BLI (Biolayer interferometry) binding affinity measurements of Anti-Zolbetuximab Antibody (9C9), mAb, Mouse (GenScript, A02261) to Zolbetuximab.
Zolbetuximab captured on HFC (Anti-Human IgG Fc) Probes can bind Anti-Zolbetuximab Antibody (9C9), mAb, Mouse with a dissociation constant (KD) of less than 1 pM.

Anti-Zolbetuximab Antibody (34E11) or (9C9) inhibits the binding of Zolbetuximab to Claudin18.2 (CLDN18.2). Coating antigen: Zolbetuximab 1 µg/ml.
Claudin18.2 (GenScript, Z03504) final concentration: 1.2 µg/ml.
Anti-Zolbetuximab antibody dilutions start from 10 μg/ml.
Anti-Zolbetuximab Antibody (34E11), mAb, Mouse (GenScript, A02260) exhibited non-inhibitory properties, whereas Anti-Zolbetuximab Antibody (9C9), mAb, Mouse (GenScript, A02261) demonstrated significant inhibitory properties with an IC50 value of 0.44 µg/ml.
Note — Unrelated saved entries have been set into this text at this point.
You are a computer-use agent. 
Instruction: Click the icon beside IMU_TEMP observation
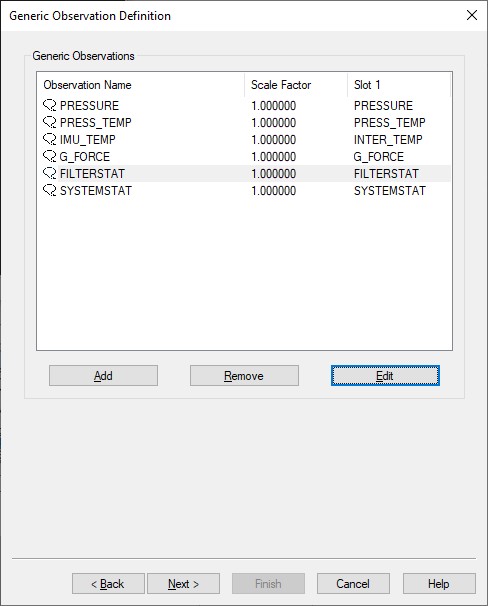click(49, 139)
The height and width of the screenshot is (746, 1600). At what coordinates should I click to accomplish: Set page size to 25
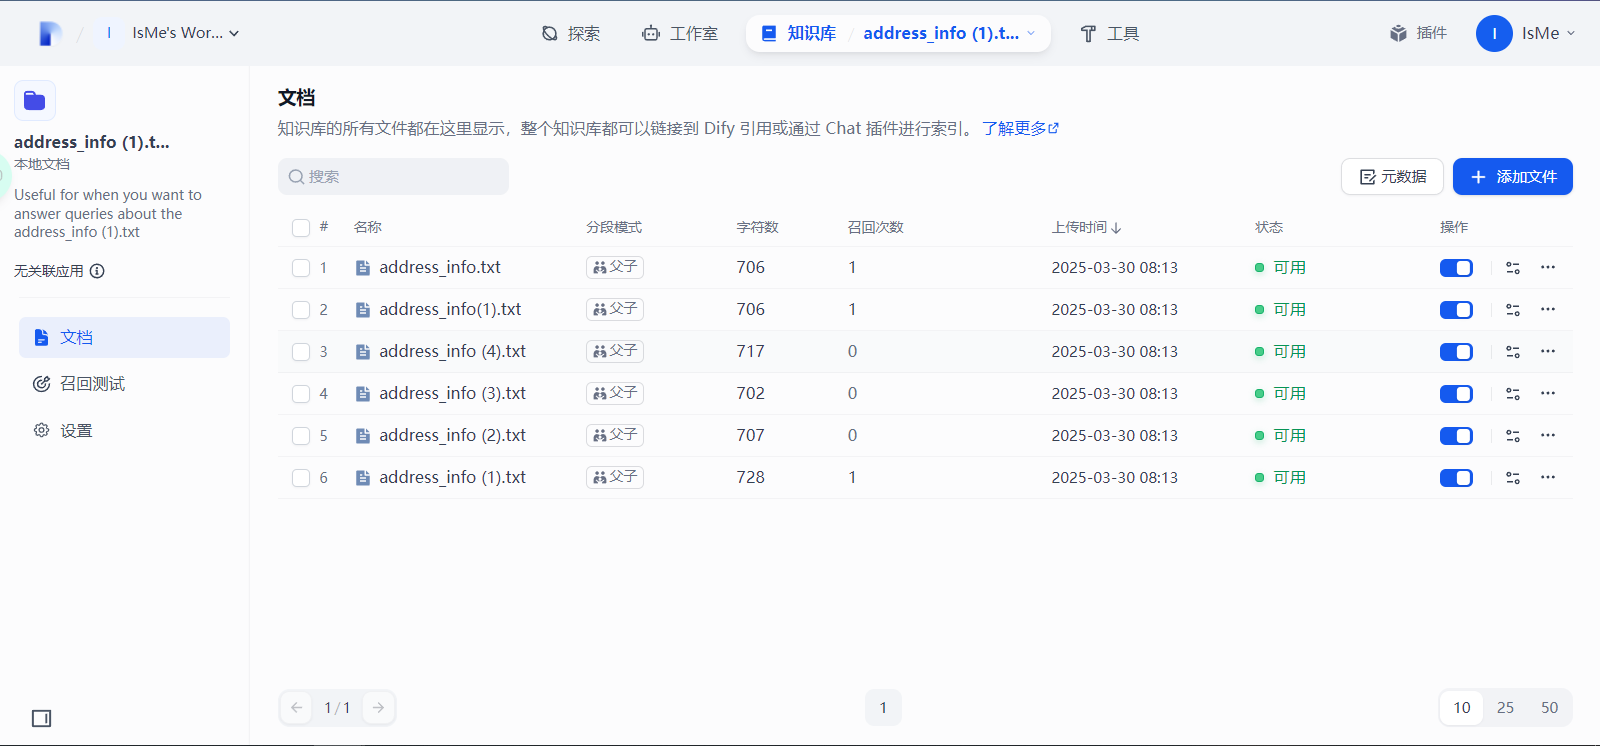tap(1505, 708)
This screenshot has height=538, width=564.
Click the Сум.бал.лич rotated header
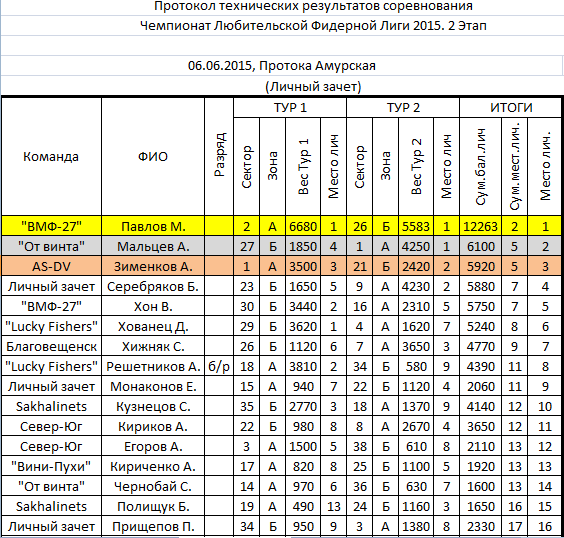pyautogui.click(x=480, y=167)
Standard curve of Zolbetuximab sandwich ELISA by A02260 (34E11) and A02261 (9C9).
In this ELISA assay, Anti-Zolbetuximab Antibody (34E11), mAb, Mouse (GenScript, A02260) was coated at a concentration of 1 μg/ml, and Anti-Zolbetuximab Antibody (9C9), mAb, Mouse (GenScript, A02261) conjugated with Biotin was used as a detection antibody at a concentration of 0.5 μg/ml.
In this ELISA assay, a four-parameter logistic curve fitting program was used to create a standard curve with the R-Square equal to 0.99984. The typicaldynamic range of the assay is 2-128 ng/mL and its sensitivity of detecting Zolbetuximab is up to 2 ng/ml.

Specificity analysis of the detection of Zolbetuximab.

Zolbetuximab standard samples at 8 concentrations were spiked with 2 µg/mL of human IgG1. The test result demonstrated that the high concentration of human IgG1 did not interfere with the detection of Zolbetuximab.
In this ELISA assay, Anti-Zolbetuximab Antibody (34E11), mAb, Mouse (GenScript, A02260) was coated at a concentration of 1 μg/ml, and Anti-Zolbetuximab Antibody (9C9), mAb, Mouse (GenScript, A02261) conjugated with Biotin was used as a detection antibody at a concentration of 0.5 μg/ml.

MRD analysis of the detection of Zolbetuximab in biological matrix.

The MRD is the minimum dilution necessary for the detection of Zolbetuximab in biological matrix with least interference. Serum samples from cynomolgus monkey were serially diluted to determine the MRD of this assay, and the test result suggestedthat MRD was as 1:20.
In this ELISA assay, Anti-Zolbetuximab Antibody (34E11), mAb, Mouse (GenScript, A02260) was coated at a concentration of 1 μg/ml, and Anti-Zolbetuximab Antibody (9C9), mAb, Mouse (GenScript, A02261) conjugated with Biotin was used as a detection antibody at a concentration of 0.5 μg/ml.